WORK REQUEST:
Skip the pictures. Quote every line below, exactly, from the one with "Get Started (595, 32)" through the final line.

DATA EXCERPTS:
□ □ □

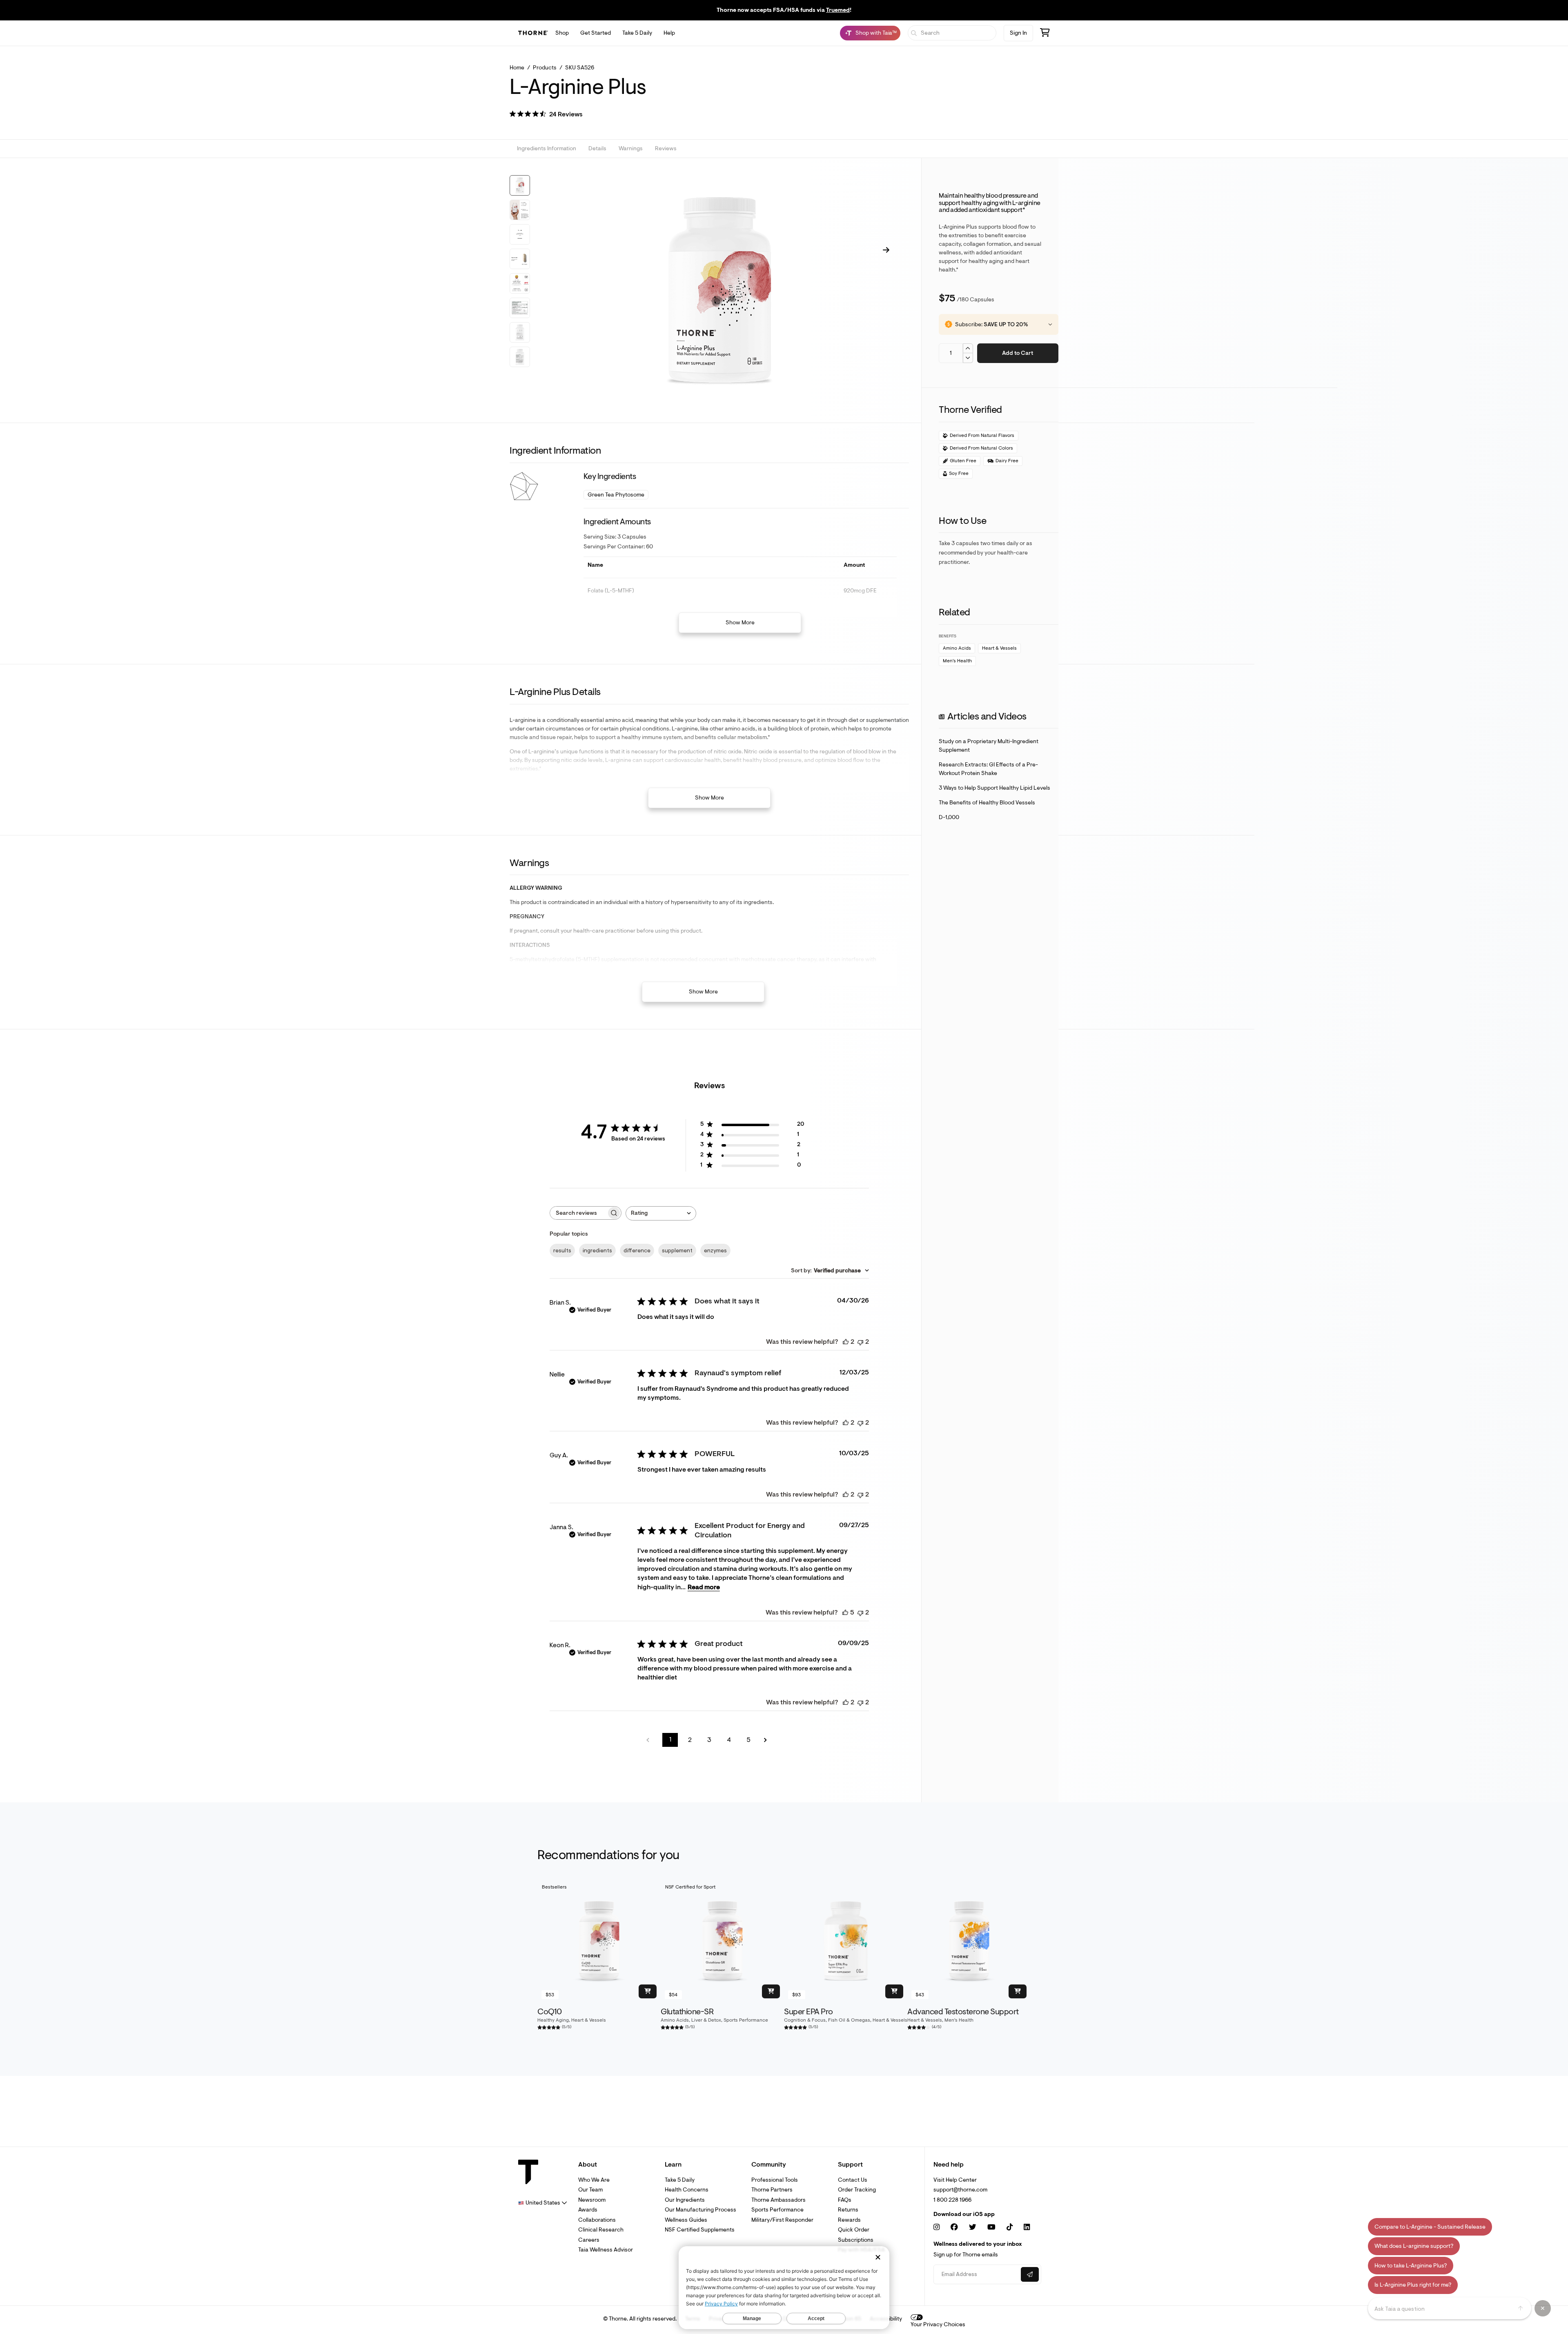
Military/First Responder (782, 2219)
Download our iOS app (964, 2214)
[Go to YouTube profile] (991, 2227)
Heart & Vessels (999, 648)
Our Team (590, 2189)
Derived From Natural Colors (981, 448)
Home (517, 67)
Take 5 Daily (637, 32)
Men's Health (957, 661)
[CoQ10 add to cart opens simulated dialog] (648, 1991)
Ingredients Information (546, 148)
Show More (740, 622)
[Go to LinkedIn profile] (1027, 2227)
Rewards (849, 2219)
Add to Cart (1017, 353)
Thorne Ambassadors (778, 2199)
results (562, 1250)
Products (545, 67)
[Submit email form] (1030, 2274)
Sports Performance (777, 2209)
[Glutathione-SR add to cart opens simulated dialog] (771, 1991)
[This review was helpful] (846, 1342)
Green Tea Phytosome (616, 494)
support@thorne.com (960, 2189)
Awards (587, 2209)
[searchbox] (578, 1213)
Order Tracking (857, 2189)
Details (597, 148)
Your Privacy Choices (938, 2324)
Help (669, 32)
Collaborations (597, 2219)
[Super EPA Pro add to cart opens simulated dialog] (894, 1991)
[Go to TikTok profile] (1010, 2227)
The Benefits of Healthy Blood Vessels (987, 802)
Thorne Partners (772, 2189)
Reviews (666, 148)
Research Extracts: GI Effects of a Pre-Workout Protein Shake (988, 769)
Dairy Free (1007, 461)
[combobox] (661, 1213)
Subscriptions (855, 2239)
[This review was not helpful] (860, 1342)
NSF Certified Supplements (700, 2229)
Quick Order (853, 2229)
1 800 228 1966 (952, 2199)
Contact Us (852, 2179)
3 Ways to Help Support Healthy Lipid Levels (994, 787)
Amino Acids (957, 648)
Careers (588, 2239)
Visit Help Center (955, 2179)
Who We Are (594, 2179)
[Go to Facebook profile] (954, 2227)
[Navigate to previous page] (650, 1740)
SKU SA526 (579, 67)
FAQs (844, 2199)
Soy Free (959, 473)
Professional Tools (774, 2179)
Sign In (1018, 32)
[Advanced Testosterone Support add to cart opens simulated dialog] (1018, 1991)
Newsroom (592, 2199)
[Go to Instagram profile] (936, 2227)
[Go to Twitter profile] (972, 2227)
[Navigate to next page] (768, 1740)
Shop (562, 32)
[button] (546, 115)
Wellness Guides (686, 2219)
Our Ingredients (685, 2199)
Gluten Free (963, 461)
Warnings (631, 148)
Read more (704, 1587)
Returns (848, 2209)
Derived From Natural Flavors (982, 435)
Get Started (595, 32)
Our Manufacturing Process (700, 2209)
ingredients (597, 1250)
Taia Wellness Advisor (605, 2249)
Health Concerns (686, 2189)
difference (637, 1250)
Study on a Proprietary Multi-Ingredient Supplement (988, 745)
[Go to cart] (1045, 33)
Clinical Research (601, 2229)
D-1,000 (949, 817)
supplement (677, 1250)
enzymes (715, 1250)
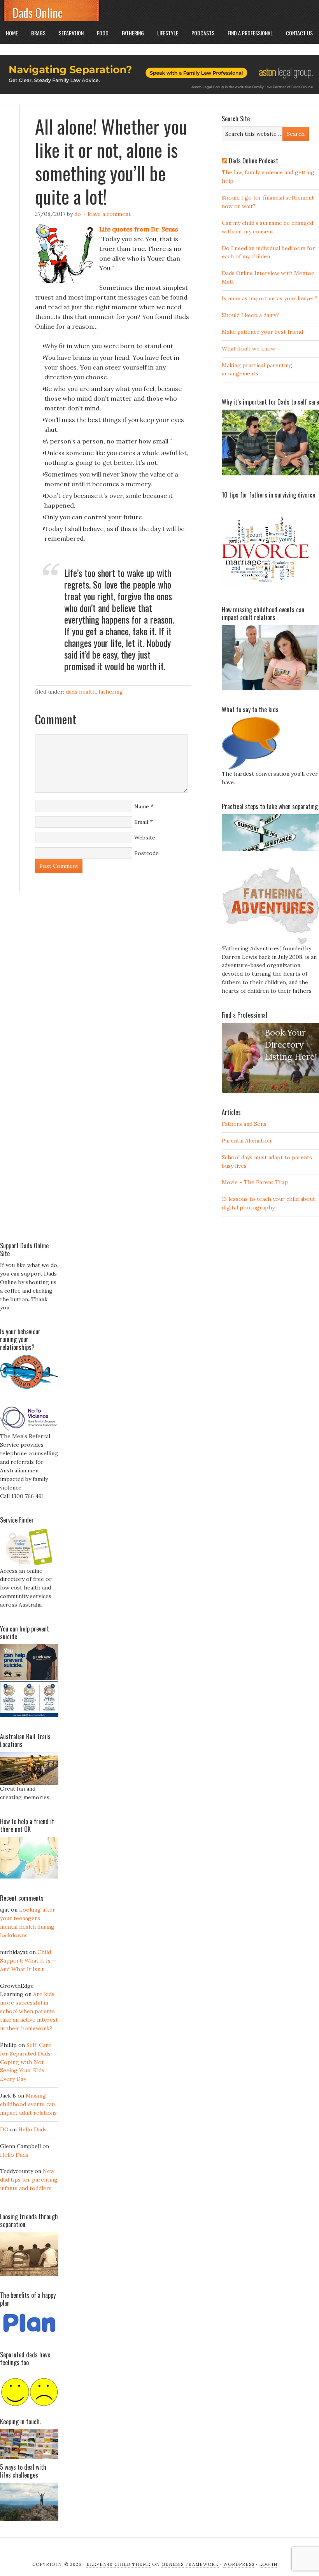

□ □ □

ANSWER TO THIS EXERCISE:
Get Started (595, 32)
Our Manufacturing Process (700, 2209)
ingredients (597, 1250)
Taia Wellness Advisor (605, 2249)
Health Concerns (686, 2189)
difference (637, 1250)
Study on a Proprietary Multi-Ingredient Supplement (988, 745)
[Go to cart] (1045, 33)
Clinical Research (601, 2229)
D-1,000 (949, 817)
supplement (677, 1250)
enzymes (715, 1250)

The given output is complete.